[Extracted records]
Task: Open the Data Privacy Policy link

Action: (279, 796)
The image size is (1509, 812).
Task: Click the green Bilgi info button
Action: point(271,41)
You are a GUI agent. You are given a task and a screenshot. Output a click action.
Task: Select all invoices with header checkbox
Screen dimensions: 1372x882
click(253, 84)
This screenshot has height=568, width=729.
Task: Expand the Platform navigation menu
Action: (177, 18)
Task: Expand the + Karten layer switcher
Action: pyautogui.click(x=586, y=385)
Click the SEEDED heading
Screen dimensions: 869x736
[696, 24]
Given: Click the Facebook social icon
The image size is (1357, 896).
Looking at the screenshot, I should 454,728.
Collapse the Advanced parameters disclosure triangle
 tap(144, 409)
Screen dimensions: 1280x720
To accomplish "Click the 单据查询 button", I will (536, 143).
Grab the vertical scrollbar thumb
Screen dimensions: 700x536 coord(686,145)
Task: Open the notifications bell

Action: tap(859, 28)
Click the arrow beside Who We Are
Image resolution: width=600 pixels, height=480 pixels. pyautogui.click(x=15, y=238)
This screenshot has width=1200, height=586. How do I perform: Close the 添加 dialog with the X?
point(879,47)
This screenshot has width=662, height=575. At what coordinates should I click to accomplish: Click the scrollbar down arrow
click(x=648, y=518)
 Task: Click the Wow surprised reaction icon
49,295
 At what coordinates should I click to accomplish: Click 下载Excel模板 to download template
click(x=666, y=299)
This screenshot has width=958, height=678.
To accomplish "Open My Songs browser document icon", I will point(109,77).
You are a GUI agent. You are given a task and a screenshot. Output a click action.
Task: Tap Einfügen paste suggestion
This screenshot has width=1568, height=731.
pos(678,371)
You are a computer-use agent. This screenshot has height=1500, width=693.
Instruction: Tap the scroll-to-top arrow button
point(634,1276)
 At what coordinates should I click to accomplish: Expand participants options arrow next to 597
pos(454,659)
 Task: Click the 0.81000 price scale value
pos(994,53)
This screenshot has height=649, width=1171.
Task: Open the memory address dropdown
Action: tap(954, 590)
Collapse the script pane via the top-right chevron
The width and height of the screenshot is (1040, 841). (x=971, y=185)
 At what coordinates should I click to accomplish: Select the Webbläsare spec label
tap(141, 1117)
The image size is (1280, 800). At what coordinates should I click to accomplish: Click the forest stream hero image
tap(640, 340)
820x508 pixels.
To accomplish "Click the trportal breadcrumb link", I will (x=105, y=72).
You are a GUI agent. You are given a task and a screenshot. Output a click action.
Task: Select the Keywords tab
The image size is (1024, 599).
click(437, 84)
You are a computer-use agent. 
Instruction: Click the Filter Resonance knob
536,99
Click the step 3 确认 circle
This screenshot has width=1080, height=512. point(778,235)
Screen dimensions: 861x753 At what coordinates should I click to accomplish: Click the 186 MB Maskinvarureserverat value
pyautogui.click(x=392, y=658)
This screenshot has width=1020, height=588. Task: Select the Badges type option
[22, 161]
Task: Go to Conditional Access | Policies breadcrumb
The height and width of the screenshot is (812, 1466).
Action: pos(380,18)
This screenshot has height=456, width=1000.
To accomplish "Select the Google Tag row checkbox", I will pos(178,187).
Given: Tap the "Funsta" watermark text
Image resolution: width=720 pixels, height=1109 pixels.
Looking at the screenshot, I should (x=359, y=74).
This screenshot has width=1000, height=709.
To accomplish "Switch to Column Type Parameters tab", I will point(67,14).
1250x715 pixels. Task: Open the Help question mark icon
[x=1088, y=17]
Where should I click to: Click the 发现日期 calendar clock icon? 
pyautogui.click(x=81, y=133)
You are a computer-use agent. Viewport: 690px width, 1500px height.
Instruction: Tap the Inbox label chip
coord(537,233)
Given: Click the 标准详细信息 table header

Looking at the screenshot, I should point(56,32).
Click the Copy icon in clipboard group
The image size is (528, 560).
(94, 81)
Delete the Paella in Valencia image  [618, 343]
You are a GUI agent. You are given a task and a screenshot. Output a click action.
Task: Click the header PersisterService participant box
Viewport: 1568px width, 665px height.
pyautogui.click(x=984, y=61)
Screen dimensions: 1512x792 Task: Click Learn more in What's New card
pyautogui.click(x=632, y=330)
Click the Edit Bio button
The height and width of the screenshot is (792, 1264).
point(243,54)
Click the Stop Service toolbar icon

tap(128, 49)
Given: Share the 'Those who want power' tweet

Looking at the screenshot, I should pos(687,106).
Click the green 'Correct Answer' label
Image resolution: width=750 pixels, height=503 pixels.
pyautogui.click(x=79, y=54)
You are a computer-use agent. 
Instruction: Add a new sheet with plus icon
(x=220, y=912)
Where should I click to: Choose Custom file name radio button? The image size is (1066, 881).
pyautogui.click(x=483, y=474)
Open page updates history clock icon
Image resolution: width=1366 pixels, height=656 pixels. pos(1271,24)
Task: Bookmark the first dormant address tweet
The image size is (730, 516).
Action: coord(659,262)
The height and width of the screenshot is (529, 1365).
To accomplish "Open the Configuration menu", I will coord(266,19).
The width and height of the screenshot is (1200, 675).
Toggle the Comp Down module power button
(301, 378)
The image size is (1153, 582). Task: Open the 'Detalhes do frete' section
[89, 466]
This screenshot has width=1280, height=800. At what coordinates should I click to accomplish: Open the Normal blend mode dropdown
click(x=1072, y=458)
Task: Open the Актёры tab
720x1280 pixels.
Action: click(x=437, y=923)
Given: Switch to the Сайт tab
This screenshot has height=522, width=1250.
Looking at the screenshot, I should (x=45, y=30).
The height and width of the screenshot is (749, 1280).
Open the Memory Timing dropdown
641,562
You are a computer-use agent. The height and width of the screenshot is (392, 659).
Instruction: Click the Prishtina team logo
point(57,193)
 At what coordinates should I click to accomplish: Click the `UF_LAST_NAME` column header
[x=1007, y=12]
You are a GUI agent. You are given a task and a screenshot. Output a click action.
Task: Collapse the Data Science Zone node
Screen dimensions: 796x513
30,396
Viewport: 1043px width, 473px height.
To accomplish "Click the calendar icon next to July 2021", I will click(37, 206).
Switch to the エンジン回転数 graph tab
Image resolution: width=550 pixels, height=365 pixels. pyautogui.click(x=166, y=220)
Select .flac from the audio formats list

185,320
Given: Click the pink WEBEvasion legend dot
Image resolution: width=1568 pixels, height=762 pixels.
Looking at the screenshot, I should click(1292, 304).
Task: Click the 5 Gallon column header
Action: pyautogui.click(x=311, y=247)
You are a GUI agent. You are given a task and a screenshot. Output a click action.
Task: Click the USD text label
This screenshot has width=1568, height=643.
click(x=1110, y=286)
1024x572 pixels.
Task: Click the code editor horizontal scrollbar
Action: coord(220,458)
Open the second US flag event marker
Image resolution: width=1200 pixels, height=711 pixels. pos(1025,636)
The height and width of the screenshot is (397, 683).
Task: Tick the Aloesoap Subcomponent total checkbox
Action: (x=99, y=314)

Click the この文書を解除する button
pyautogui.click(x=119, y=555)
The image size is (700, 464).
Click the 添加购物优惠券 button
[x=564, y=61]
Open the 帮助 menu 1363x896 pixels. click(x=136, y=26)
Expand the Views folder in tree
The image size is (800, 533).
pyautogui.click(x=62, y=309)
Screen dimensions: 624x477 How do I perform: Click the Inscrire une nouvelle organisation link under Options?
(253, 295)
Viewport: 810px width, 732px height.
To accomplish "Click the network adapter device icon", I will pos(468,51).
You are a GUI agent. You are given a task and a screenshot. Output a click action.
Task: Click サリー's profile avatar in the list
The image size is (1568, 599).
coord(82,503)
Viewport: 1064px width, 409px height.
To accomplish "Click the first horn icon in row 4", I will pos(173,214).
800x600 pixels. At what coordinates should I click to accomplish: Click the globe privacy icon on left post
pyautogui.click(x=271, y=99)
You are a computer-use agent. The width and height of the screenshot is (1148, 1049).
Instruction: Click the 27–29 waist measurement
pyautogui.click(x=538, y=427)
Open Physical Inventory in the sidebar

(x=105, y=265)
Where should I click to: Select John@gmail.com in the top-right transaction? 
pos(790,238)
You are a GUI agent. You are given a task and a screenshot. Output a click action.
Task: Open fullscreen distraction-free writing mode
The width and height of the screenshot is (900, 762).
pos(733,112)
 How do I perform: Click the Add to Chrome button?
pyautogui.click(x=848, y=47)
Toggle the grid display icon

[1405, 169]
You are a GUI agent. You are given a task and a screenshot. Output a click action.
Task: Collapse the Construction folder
[/Extracted records]
Write down again, exactly as given, only the lines above that fall from the line with "Screen dimensions: 1512x792" to the line with "The height and width of the screenshot is (749, 1280).", inclusive.

Screen dimensions: 1512x792 Task: Click Learn more in What's New card
pyautogui.click(x=632, y=330)
Click the Edit Bio button
The height and width of the screenshot is (792, 1264).
point(243,54)
Click the Stop Service toolbar icon

tap(128, 49)
Given: Share the 'Those who want power' tweet

Looking at the screenshot, I should pos(687,106).
Click the green 'Correct Answer' label
Image resolution: width=750 pixels, height=503 pixels.
pyautogui.click(x=79, y=54)
You are a computer-use agent. 
Instruction: Add a new sheet with plus icon
(x=220, y=912)
Where should I click to: Choose Custom file name radio button? The image size is (1066, 881).
pyautogui.click(x=483, y=474)
Open page updates history clock icon
Image resolution: width=1366 pixels, height=656 pixels. pos(1271,24)
Task: Bookmark the first dormant address tweet
The image size is (730, 516).
Action: coord(659,262)
The height and width of the screenshot is (529, 1365).
To accomplish "Open the Configuration menu", I will coord(266,19).
The width and height of the screenshot is (1200, 675).
Toggle the Comp Down module power button
(301, 378)
The image size is (1153, 582). Task: Open the 'Detalhes do frete' section
[89, 466]
This screenshot has width=1280, height=800. At what coordinates should I click to accomplish: Open the Normal blend mode dropdown
click(x=1072, y=458)
Task: Open the Актёры tab
720x1280 pixels.
Action: click(x=437, y=923)
Given: Switch to the Сайт tab
This screenshot has height=522, width=1250.
Looking at the screenshot, I should (x=45, y=30).
The height and width of the screenshot is (749, 1280).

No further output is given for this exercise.